Any disruption to your daily schedule, such as travelling for work or going holiday, will put a wrinkle in your health and fitness goals. So, when that routine change is in the form of a sacred month of religious practice with clear guidelines on many areas of daily life, including diet, for many it may feel like a good time to put fitness aspirations to one side.
But worry not! With a bit of careful planning and a clear nutritional strategy, keeping fit while fasting doesn’t have to be as daunting as it may seem at first. In fact, if you were thinking of jumping on board the Saudi Sports For All Federation’s ‘Start Now’ Campaign, then with an increased focus on daily intake and the introduction of exercise to your routine, this could even be the perfect time to start!

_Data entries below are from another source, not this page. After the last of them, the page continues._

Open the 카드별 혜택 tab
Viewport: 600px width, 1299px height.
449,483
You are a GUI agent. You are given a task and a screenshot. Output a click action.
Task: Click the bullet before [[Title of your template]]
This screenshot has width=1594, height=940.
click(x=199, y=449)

7 Top Tips To Stick With Your Health And Fitness Goals Over Ramadan
Adjust your mindset
There could be some days where the fasting period may seem like a long stretch of just not being able to eat. But, if you take into account the spiritual reasons for the fast and couple them with a few physical benefits, you may find the wait for Iftar to be manageable. Fasting offers several benefits, including boosting blood sugar control by reducing insulin resistance, fighting inflammation, perk up your brain function, and help with weight management due to limiting calorie intake.

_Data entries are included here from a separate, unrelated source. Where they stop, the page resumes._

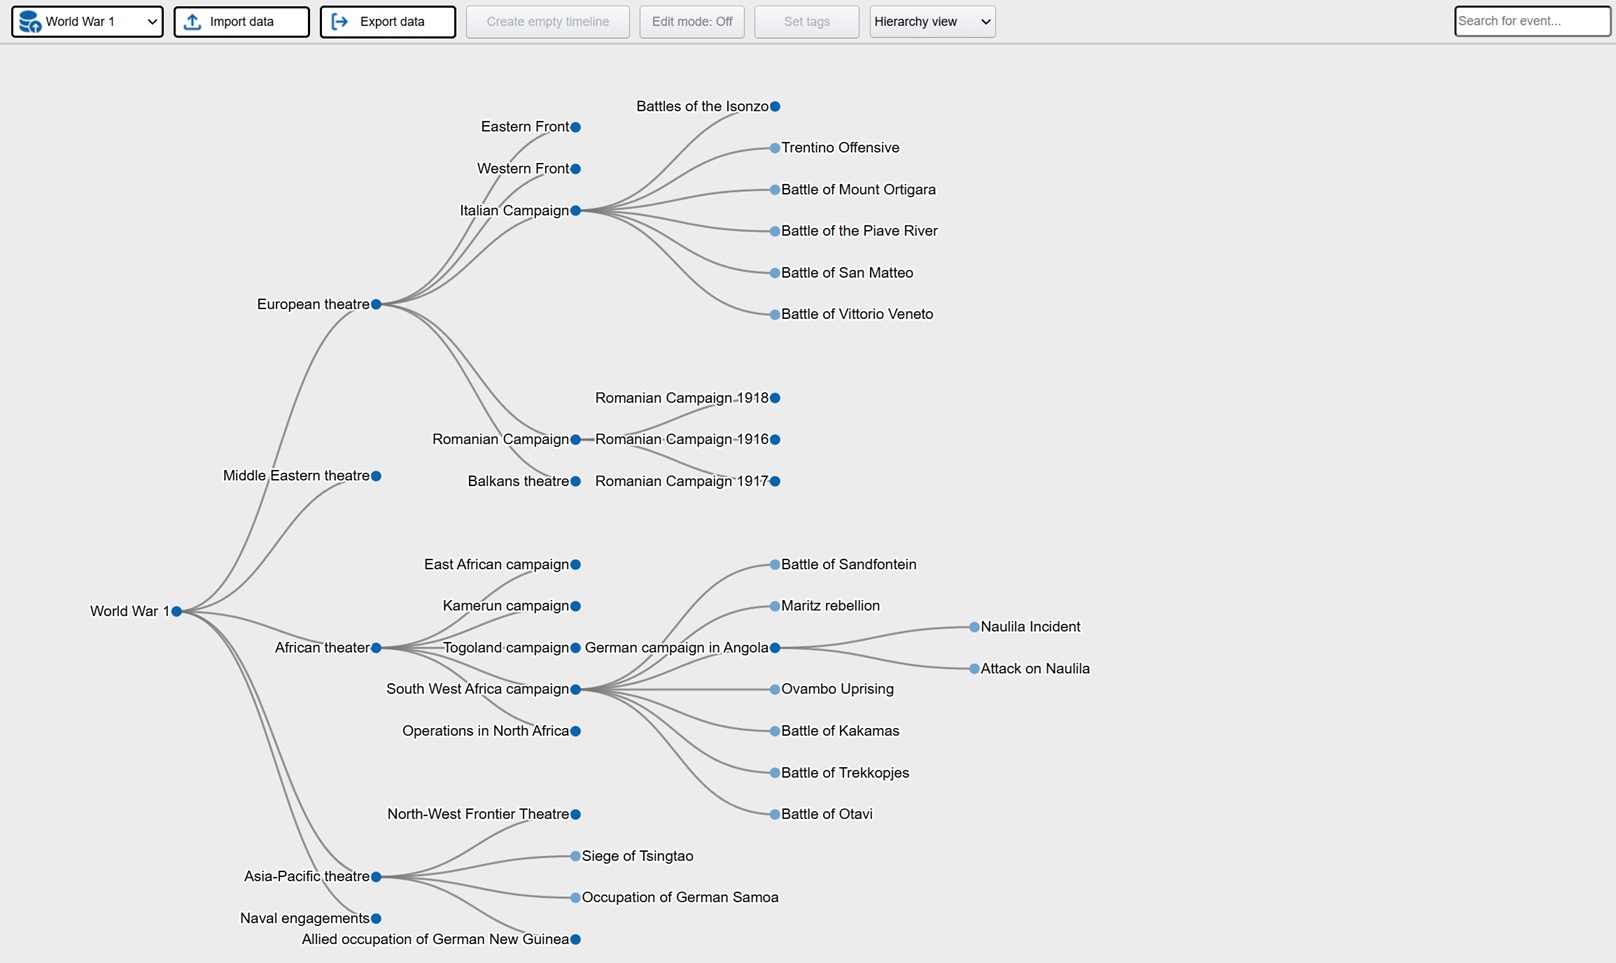Image resolution: width=1616 pixels, height=963 pixels.
Task: Select the World War 1 root node
Action: point(176,611)
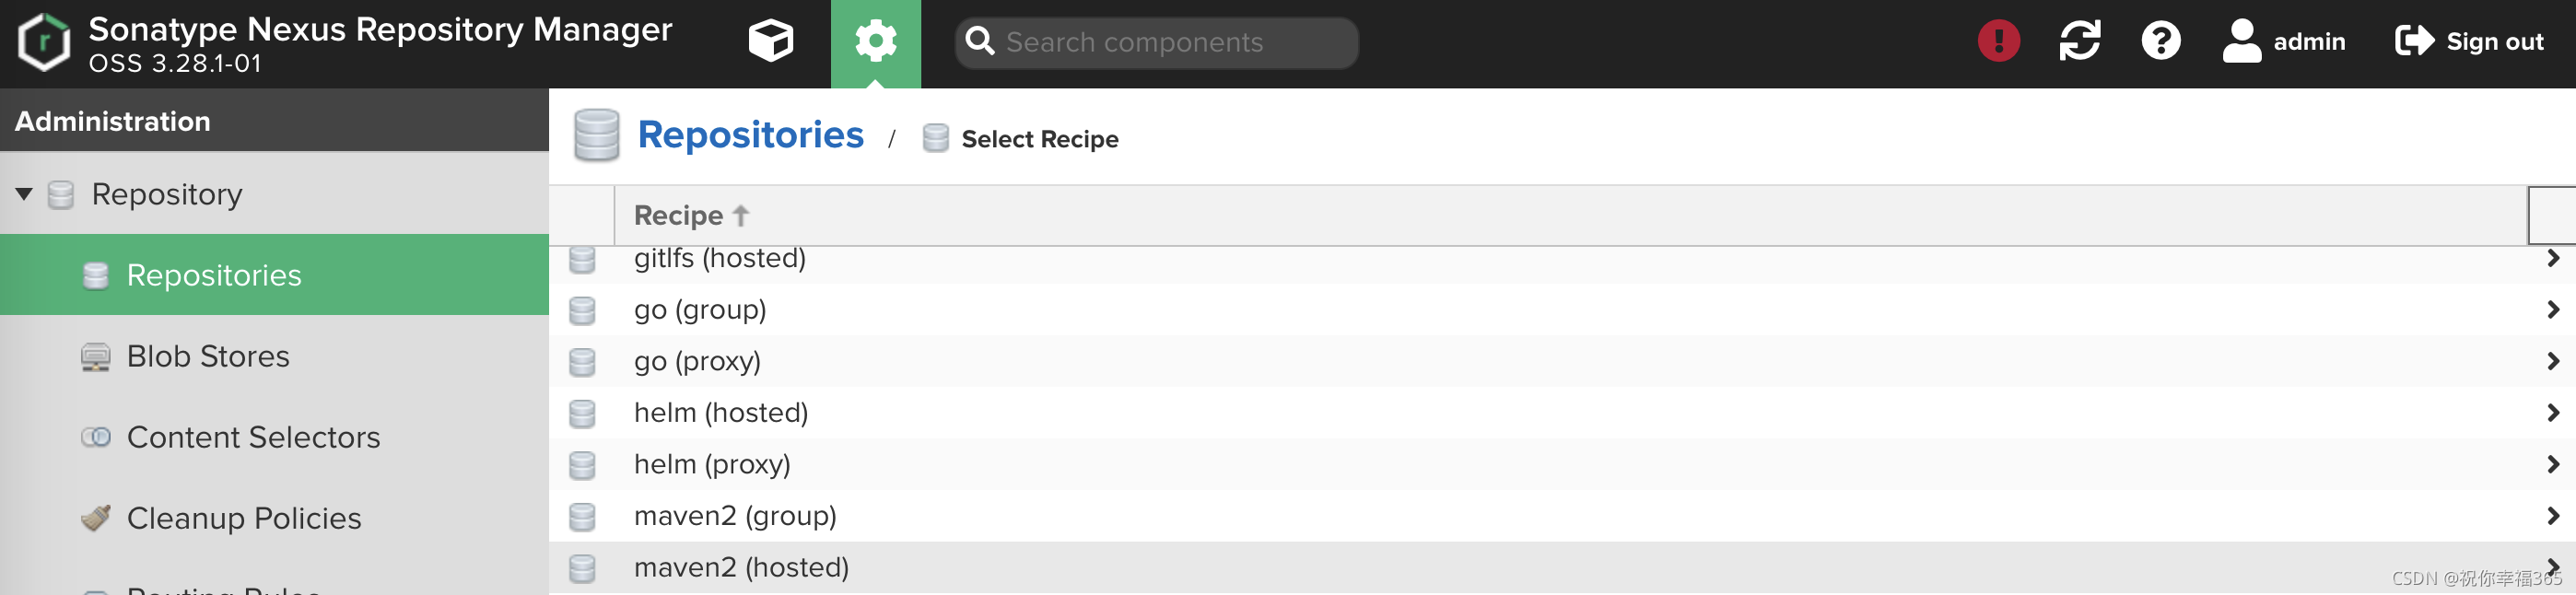This screenshot has width=2576, height=595.
Task: Open Content Selectors in sidebar
Action: coord(253,438)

Just because the fasting period puts a cap on your calorie consumption, that is not an open invitation to consume everything on sight once the sun sets. Consider the window when you can break your fast and the opportunity to nourish yourself with nutrient-dense foods and water to help it absorb what it needs without putting any strain on your digestive system.
Get adequate protein
Getting the right amount of protein for your body weight can seem daunting given the smaller window for eating but with the help of a vegan protein powder, you’ll be able to maintain your muscle mass without straining your digestive system. One of the (many) massive perks of reaching for plant-based alternatives is that they are way gentler on the body when breaking your fast and won’t leave you feeling sluggish.

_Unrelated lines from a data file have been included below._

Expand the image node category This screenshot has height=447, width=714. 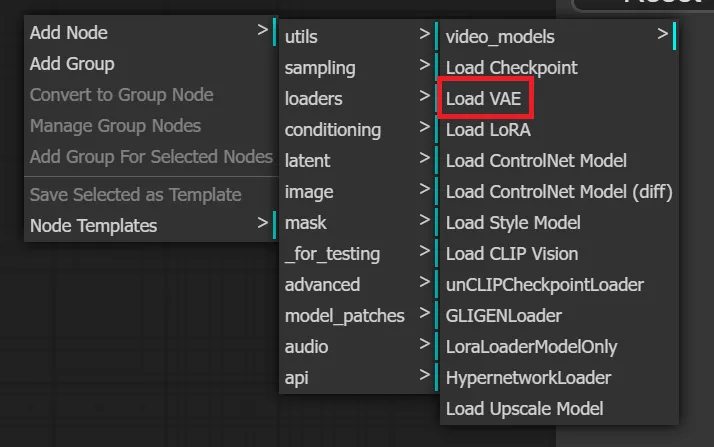pos(356,192)
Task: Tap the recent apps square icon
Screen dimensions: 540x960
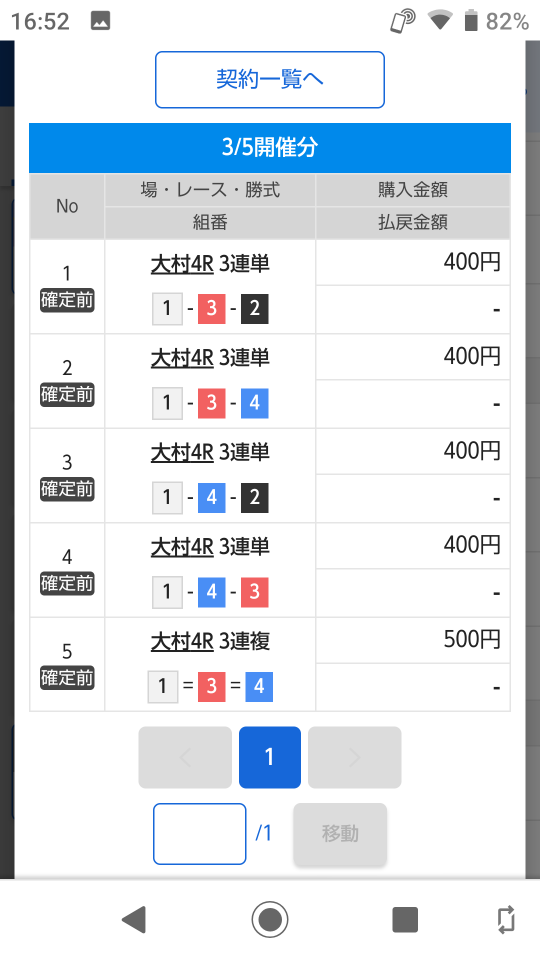Action: pos(405,920)
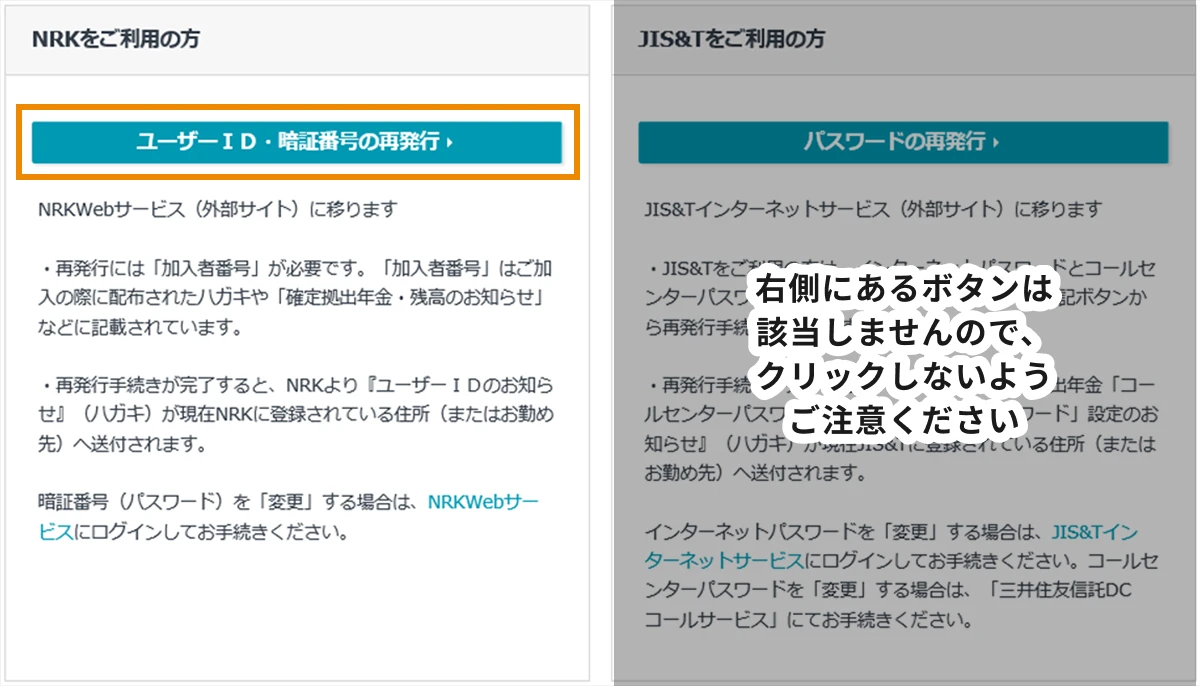Click the orange highlight frame around the button
This screenshot has height=686, width=1200.
tap(297, 108)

Rethink your carbs and sugars
It’s not an issue to have fast-burning carbs and sugars around the times of your training sessions, but in favor of avoiding a blood sugar crash and not wreaking havoc on your hormone levels, it’s best to avoid them when breaking your fast.
Schedule your workouts
You don’t have to forgo your workouts simply because you’re fasting, but rather do them within an hour (before or after) Iftar to ensure you’re adequately fed and hydrated, and you can recover. It’s also not necessary to skip your workouts either. Try to get to the gym at least three or four times a week and tweak your workout plan for lighter training sessions – if you and your friends or family join a group on the SFA App, you could help keep each other accountable to stick to your goals.
Make sleep your priority this month. Try to get eight hours a day and make the most of shorter working days by napping as much as you can. Good quality sleep will not only help you recover from your workouts but also help to stabilise your blood sugar to help ward off those hunger pangs and cravings.
By planning ahead, you’ll be able to get the most out of your fitness regimen while still adhering to the practices of the Holy Month of Ramadan without sacrificing any of the hard work you have put in during its lead-up.